Primera lectura: Is 9,1-4
El pueblo que caminaba en tinieblas
ha visto una gran luz;
a los que habitaban en tierra de sombras
una luz les ha brillado.
Has multiplicado su alborozo,
has acrecentado su alegría:
se alegran ante ti con la alegría de la siega,
como se regocijan al repartirse un botín.
Porque, como hiciste el día de Madián,
has roto el yugo que pesaba sobre ellos,
la vara que castigaba sus espaldas,
el bastón opresor que los hería.
He aquí que todo calzado de guerra,
todo manto empapado de sangre,
está siendo quemado, devorado por el fuego.
Salmo responsorial: Sal 26,1.4.13-14
El Señor es mi luz y mi salvación, ¿a quién temeré?
El Señor es mi fortaleza, ¿quién me hará temblar?

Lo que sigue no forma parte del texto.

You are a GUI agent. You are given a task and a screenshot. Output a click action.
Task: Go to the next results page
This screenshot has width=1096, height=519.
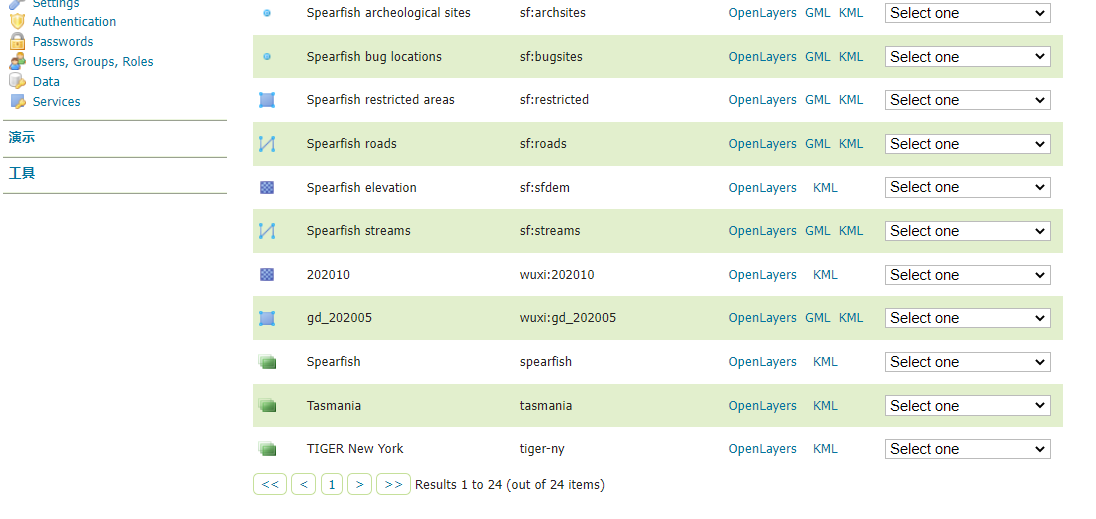click(x=360, y=484)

Una cosa pido al Señor, sólo eso ando buscando:
vivir en la casa del Señor todos los días de mi vida,
gustar la dulzura del Señor frecuentando su templo.
Espero gozar los bienes del Señor en la tierra de los vivos.

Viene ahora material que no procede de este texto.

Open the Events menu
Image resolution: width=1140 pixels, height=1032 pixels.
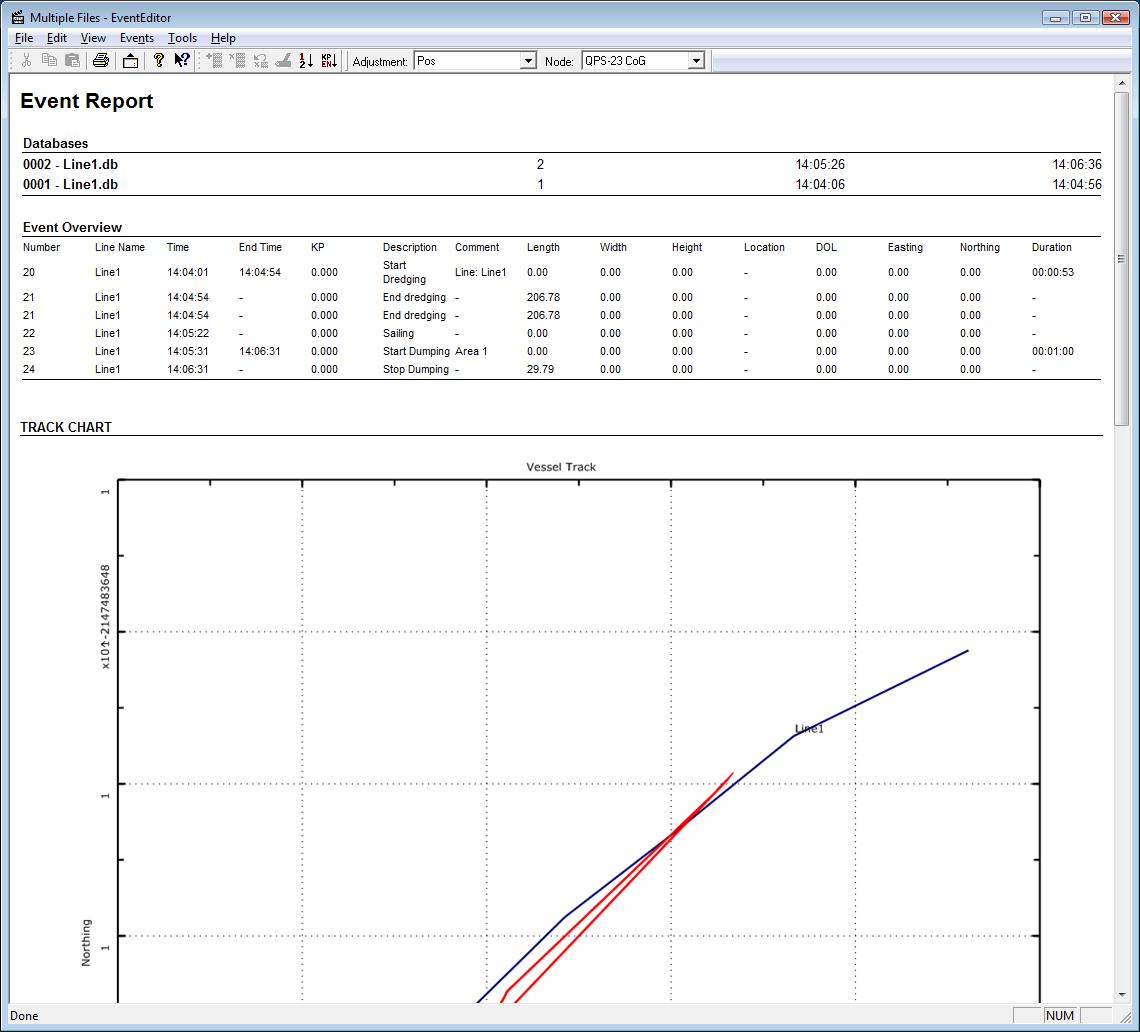tap(137, 38)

Espera en el Señor, sé fuerte; ten ánimo, espera en el Señor.
Segunda lectura: 1 Cor 1,10-13.17
Os ruego, hermanos, por el nombre de nuestro Señor Jesucristo, que os pongáis de acuerdo para que no haya divisiones entre vosotros, sino que conservéis la armonía en el pensar y en el sentir. Os digo esto, hermanos míos, porque los de Cloe me han informado de que hay discordias entre vosotros. Me refiero a eso que unos y otros andáis diciendo: «Yo soy de Pablo, yo de Apolo, yo de Pedro, yo de Cristo». Pero, ¿es que está dividido Cristo? ¿Ha sido crucificado Pablo por vosotros o habéis sido bautizados en su nombre?
Porque Cristo no me ha enviado a bautizar, sino a evangelizar, y esto sin hacer ostentación de elocuencia, para que no se desvirtúe la cruz de Cristo.
Evangelio: Mt 4,12-23
Al oír Jesús que Juan había sido encarcelado, se volvió a Galilea. Dejó Nazaret y se fue a vivir a Cafarnaún, junto al lago, en la frontera de Zabulón y Neftalí; para que se cumpliera lo anunciado por el profeta Isaías:
Tierra de Zabulón, tierra de Neftalí,
camino del mar, al otro lado del Jordán,
Galilea de los paganos.
El pueblo que habitaba en tinieblas vio una gran luz,
a los que habitaban en una región de sombra de muerte
una luz les brilló.
Desde entonces empezó Jesús a predicar diciendo:
-Arrepentíos, porque está llegando el reino de los cielos.
Paseando junto al lago de Galilea, vio a dos hermanos: Simón, llamado Pedro, y su hermano Andrés, que estaban echando la red en el lago, pues eran pescadores. Les dijo:
-Veníos detrás de mí y os haré pescadores de hombres.
Ellos dejaron al instante las redes y lo siguieron. Más adelante vio a otros dos hermanos: Santiago, el de Zebedeo, y su hermano Juan, que estaban en la barca con su padre Zebedeo, reparando las redes. Los llamó también, y ellos, dejando al punto la barca y a su padre, lo siguieron.
Jesús recorría toda Galilea, enseñando en las sinagogas. Anunciaba la buena noticia del reino y curaba las enfermedades y las dolencias del pueblo.